Aside from suicidal, i’m wishing for world extinction. This world is getting from bad to worst. GREED and JEALOUSY is flooding everyone’s clean mind. SELF-CENTERED and VIOLENCE is also causing many problems from arising. To prevent more innocent people from getting hurt, i really hope for WORLD EXTINCTION.
So what if i’ve a car to drive since 18, stays in a condo since born, wear branded clothes and always eat good food. I’m not happy. Its not because i’m greedy, but can all these make up for all the problems and lack of freedom?
MONEY cannot buy me love. Money cannot buy me happiness.
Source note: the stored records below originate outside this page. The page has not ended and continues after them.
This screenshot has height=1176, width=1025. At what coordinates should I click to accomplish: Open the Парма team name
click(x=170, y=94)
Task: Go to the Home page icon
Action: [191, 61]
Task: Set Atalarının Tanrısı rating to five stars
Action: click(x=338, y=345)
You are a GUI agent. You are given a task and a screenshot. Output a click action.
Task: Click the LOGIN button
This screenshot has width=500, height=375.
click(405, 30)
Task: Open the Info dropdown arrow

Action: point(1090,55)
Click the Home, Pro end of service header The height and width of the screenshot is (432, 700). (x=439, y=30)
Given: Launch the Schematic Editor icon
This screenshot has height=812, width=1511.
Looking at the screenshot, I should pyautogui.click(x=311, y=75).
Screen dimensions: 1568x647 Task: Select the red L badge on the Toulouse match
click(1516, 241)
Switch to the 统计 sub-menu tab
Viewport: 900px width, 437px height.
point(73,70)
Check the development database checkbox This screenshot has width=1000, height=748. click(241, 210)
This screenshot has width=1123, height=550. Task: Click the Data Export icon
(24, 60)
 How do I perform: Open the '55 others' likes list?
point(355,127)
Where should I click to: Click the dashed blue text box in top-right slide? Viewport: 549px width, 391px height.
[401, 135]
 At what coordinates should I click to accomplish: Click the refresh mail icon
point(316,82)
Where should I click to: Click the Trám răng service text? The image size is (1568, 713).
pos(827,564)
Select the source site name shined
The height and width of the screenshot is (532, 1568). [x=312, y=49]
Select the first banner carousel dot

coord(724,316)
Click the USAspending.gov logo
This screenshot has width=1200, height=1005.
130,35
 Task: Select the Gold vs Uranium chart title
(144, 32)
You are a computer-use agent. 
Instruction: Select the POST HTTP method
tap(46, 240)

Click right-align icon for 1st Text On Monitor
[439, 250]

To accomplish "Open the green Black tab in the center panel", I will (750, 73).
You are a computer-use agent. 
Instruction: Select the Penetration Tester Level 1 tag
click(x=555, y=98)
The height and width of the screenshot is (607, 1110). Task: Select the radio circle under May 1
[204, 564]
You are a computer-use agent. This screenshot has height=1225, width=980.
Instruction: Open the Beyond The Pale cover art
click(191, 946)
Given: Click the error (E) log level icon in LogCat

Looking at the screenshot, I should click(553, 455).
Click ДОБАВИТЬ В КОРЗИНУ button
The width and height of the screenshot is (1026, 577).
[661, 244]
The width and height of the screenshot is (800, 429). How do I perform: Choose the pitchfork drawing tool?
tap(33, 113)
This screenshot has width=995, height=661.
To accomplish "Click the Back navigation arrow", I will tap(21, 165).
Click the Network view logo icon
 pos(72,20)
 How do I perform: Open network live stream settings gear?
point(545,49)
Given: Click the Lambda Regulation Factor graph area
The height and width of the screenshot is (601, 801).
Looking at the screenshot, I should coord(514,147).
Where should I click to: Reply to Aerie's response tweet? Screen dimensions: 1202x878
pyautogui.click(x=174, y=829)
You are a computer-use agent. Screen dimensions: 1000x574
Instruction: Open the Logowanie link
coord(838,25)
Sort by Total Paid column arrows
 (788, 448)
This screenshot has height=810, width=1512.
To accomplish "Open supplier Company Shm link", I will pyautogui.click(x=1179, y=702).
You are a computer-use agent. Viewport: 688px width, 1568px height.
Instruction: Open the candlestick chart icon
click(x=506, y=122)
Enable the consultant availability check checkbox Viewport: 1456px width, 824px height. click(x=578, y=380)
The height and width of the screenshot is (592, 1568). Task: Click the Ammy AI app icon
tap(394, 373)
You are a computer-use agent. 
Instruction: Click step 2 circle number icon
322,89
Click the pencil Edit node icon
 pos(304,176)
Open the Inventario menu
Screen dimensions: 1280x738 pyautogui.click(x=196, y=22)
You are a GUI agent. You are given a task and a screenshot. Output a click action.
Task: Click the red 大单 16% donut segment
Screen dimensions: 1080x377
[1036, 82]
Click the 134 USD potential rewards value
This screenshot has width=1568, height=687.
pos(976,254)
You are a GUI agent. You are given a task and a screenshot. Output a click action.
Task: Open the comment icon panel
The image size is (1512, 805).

Money cannot buy me freedom. Money cannot buy me time. Money cannot buy me true friendship….
But now my whole mind is about money.
Because money is the root to all my problems, money is used to control me, money is forbidding me from all my freedom and happiness, money is just so powerful and detrimental to my life.
So many things happened lately.
I’m sick and tired of what’s happening.
Sometimes i just wished that i can sleep,
and never wake up forever.
I know drinking can’t solve all the problems.
But at least it can take me away a while.
Tmr i’m gonna hit the dancefloor.
Drink as much as i can.
Raise my hands up,
shake my head,
jump as high as i can,
and shout out loud.
Scold me for all you want,
angry for all you want,
control for all you want,
tmr i’m just gonna be myself.
Sorry to make you unhappy.
But if you really love me,
just let me enjoy myself,
i really need it badly.
love.
Exams are around the corner, just four weeks away.
And with an average of 18 Chapters to study per module.
How can one not mug at least 6 – 8hrs daily?
Even on a Good Friday and Sunday!
Seriously, there’s totally no life.
On one hand, i hope time pass faster, so exams end faster.
On other hand, i hope time pass slower, cause i’m running out of time.
So tell me how??
Sorry for the lack of updates.
Really busy mugging lately.
Shall try to update more soon.
Sorry to all my loved ones for not meeting up.
I really miss you guys loads.
And really hope everything is doing fine with u guys.
And look forward to meet up after exams.
Take care and stay happy everyone!
xoxo
I’m really really really sick and tired.
I really really really gonna migrate as soon as i can.
I really really really do not like the life here.
I really really really wanna escape from reality.
Thanks everyone for concern and blessings.
Visited a Gastroenterologist at Mount E yesterday.
Doct said that its probably due to the food poisoning months back,
where some of the bacteria not fully conquered,
Causing a gastric and intestine flu relapse.
Was given two weeks of antibotic.
Had been resting at home these two days.
Loads of nagging, but its all for my own good.
Hope to recover as soon as possible,
so to make it for this thurs’ DKNY Spring 2010 Preview @ Ferrari Showroom!